Would you repeat every line of the material exactly?

==============================

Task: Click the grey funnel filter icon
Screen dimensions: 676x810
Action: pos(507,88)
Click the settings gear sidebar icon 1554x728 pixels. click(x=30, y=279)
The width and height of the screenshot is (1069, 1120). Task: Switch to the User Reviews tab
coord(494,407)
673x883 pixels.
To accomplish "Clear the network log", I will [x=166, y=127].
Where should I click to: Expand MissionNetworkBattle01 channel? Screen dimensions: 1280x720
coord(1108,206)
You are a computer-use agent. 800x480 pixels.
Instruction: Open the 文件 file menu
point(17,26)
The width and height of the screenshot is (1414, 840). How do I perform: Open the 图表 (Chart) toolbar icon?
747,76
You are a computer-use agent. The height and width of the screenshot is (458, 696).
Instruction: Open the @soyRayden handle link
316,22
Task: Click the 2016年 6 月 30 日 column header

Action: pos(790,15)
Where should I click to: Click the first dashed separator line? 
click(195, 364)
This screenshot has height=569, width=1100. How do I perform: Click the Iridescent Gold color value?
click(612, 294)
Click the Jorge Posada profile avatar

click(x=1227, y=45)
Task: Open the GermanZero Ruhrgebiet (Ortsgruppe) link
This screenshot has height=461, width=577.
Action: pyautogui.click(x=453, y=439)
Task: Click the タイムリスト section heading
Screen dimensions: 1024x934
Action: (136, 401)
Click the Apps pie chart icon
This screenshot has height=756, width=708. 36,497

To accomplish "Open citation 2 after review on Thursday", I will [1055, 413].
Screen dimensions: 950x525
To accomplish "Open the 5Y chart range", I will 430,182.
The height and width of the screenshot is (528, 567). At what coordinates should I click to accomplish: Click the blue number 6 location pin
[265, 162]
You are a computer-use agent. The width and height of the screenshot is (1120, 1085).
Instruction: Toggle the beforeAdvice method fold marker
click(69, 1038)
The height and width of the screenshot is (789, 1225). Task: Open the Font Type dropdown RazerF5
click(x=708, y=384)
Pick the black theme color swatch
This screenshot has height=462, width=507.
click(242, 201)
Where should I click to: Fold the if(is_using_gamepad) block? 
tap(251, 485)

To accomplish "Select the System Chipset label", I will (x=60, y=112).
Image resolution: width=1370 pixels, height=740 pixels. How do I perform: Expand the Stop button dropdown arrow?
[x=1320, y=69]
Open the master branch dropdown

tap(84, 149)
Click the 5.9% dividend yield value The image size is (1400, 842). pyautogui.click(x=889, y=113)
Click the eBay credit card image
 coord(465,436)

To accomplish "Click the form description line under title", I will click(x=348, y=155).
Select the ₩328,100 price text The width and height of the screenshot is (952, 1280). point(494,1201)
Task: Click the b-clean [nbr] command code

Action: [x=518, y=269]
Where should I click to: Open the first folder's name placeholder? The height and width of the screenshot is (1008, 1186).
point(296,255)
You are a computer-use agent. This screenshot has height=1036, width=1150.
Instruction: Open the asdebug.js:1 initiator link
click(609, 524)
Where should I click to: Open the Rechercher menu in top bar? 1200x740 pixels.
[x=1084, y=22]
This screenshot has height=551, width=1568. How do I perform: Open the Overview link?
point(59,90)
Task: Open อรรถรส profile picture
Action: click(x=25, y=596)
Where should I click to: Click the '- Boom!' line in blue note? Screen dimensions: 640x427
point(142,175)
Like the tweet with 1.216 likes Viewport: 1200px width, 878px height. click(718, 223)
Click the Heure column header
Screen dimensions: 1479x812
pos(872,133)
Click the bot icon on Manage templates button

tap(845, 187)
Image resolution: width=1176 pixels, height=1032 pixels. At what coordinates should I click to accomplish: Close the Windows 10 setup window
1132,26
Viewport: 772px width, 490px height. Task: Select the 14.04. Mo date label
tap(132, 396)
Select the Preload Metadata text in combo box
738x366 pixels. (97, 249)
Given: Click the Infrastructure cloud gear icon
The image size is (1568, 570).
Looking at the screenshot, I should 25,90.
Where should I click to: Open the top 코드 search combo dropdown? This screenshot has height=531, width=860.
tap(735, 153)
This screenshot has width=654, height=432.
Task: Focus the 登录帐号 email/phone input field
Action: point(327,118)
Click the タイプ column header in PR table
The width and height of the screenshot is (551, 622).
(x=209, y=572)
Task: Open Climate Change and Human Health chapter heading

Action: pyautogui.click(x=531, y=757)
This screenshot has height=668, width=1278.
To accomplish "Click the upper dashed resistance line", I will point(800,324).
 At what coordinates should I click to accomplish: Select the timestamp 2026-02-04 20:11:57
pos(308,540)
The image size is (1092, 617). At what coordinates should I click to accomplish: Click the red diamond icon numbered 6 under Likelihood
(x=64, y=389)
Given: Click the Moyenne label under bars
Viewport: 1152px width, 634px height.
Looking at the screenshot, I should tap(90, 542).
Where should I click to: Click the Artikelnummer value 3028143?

==============================

Written answer
Task: Click the grey funnel filter icon
Screen dimensions: 676x810
Action: pos(507,88)
Click the settings gear sidebar icon 1554x728 pixels. click(x=30, y=279)
The width and height of the screenshot is (1069, 1120). Task: Switch to the User Reviews tab
coord(494,407)
673x883 pixels.
To accomplish "Clear the network log", I will [x=166, y=127].
Where should I click to: Expand MissionNetworkBattle01 channel? Screen dimensions: 1280x720
coord(1108,206)
You are a computer-use agent. 800x480 pixels.
Instruction: Open the 文件 file menu
point(17,26)
The width and height of the screenshot is (1414, 840). How do I perform: Open the 图表 (Chart) toolbar icon?
747,76
You are a computer-use agent. The height and width of the screenshot is (458, 696).
Instruction: Open the @soyRayden handle link
316,22
Task: Click the 2016年 6 月 30 日 column header

Action: pos(790,15)
Where should I click to: Click the first dashed separator line? 
click(195, 364)
This screenshot has height=569, width=1100. How do I perform: Click the Iridescent Gold color value?
click(612, 294)
Click the Jorge Posada profile avatar

click(x=1227, y=45)
Task: Open the GermanZero Ruhrgebiet (Ortsgruppe) link
This screenshot has height=461, width=577.
Action: pyautogui.click(x=453, y=439)
Task: Click the タイムリスト section heading
Screen dimensions: 1024x934
Action: (136, 401)
Click the Apps pie chart icon
This screenshot has height=756, width=708. 36,497

To accomplish "Open citation 2 after review on Thursday", I will [1055, 413].
Screen dimensions: 950x525
To accomplish "Open the 5Y chart range", I will 430,182.
The height and width of the screenshot is (528, 567). At what coordinates should I click to accomplish: Click the blue number 6 location pin
[265, 162]
You are a computer-use agent. The width and height of the screenshot is (1120, 1085).
Instruction: Toggle the beforeAdvice method fold marker
click(69, 1038)
The height and width of the screenshot is (789, 1225). Task: Open the Font Type dropdown RazerF5
click(x=708, y=384)
Pick the black theme color swatch
This screenshot has height=462, width=507.
click(242, 201)
Where should I click to: Fold the if(is_using_gamepad) block? 
tap(251, 485)

To accomplish "Select the System Chipset label", I will (x=60, y=112).
Image resolution: width=1370 pixels, height=740 pixels. How do I perform: Expand the Stop button dropdown arrow?
[x=1320, y=69]
Open the master branch dropdown

tap(84, 149)
Click the 5.9% dividend yield value The image size is (1400, 842). pyautogui.click(x=889, y=113)
Click the eBay credit card image
 coord(465,436)

To accomplish "Click the form description line under title", I will click(x=348, y=155).
Select the ₩328,100 price text The width and height of the screenshot is (952, 1280). point(494,1201)
Task: Click the b-clean [nbr] command code

Action: [x=518, y=269]
Where should I click to: Open the first folder's name placeholder? The height and width of the screenshot is (1008, 1186).
point(296,255)
You are a computer-use agent. This screenshot has height=1036, width=1150.
Instruction: Open the asdebug.js:1 initiator link
click(609, 524)
Where should I click to: Open the Rechercher menu in top bar? 1200x740 pixels.
[x=1084, y=22]
This screenshot has height=551, width=1568. How do I perform: Open the Overview link?
point(59,90)
Task: Open อรรถรส profile picture
Action: click(x=25, y=596)
Where should I click to: Click the '- Boom!' line in blue note? Screen dimensions: 640x427
point(142,175)
Like the tweet with 1.216 likes Viewport: 1200px width, 878px height. click(718, 223)
Click the Heure column header
Screen dimensions: 1479x812
pos(872,133)
Click the bot icon on Manage templates button

tap(845, 187)
Image resolution: width=1176 pixels, height=1032 pixels. At what coordinates should I click to accomplish: Close the Windows 10 setup window
1132,26
Viewport: 772px width, 490px height. Task: Select the 14.04. Mo date label
tap(132, 396)
Select the Preload Metadata text in combo box
738x366 pixels. (97, 249)
Given: Click the Infrastructure cloud gear icon
The image size is (1568, 570).
Looking at the screenshot, I should 25,90.
Where should I click to: Open the top 코드 search combo dropdown? This screenshot has height=531, width=860.
tap(735, 153)
This screenshot has width=654, height=432.
Task: Focus the 登录帐号 email/phone input field
Action: point(327,118)
Click the タイプ column header in PR table
The width and height of the screenshot is (551, 622).
(x=209, y=572)
Task: Open Climate Change and Human Health chapter heading

Action: pyautogui.click(x=531, y=757)
This screenshot has height=668, width=1278.
To accomplish "Click the upper dashed resistance line", I will point(800,324).
 At what coordinates should I click to accomplish: Select the timestamp 2026-02-04 20:11:57
pos(308,540)
The image size is (1092, 617). At what coordinates should I click to accomplish: Click the red diamond icon numbered 6 under Likelihood
(x=64, y=389)
Given: Click the Moyenne label under bars
Viewport: 1152px width, 634px height.
Looking at the screenshot, I should tap(90, 542).
Where should I click to: Click the Artikelnummer value 3028143?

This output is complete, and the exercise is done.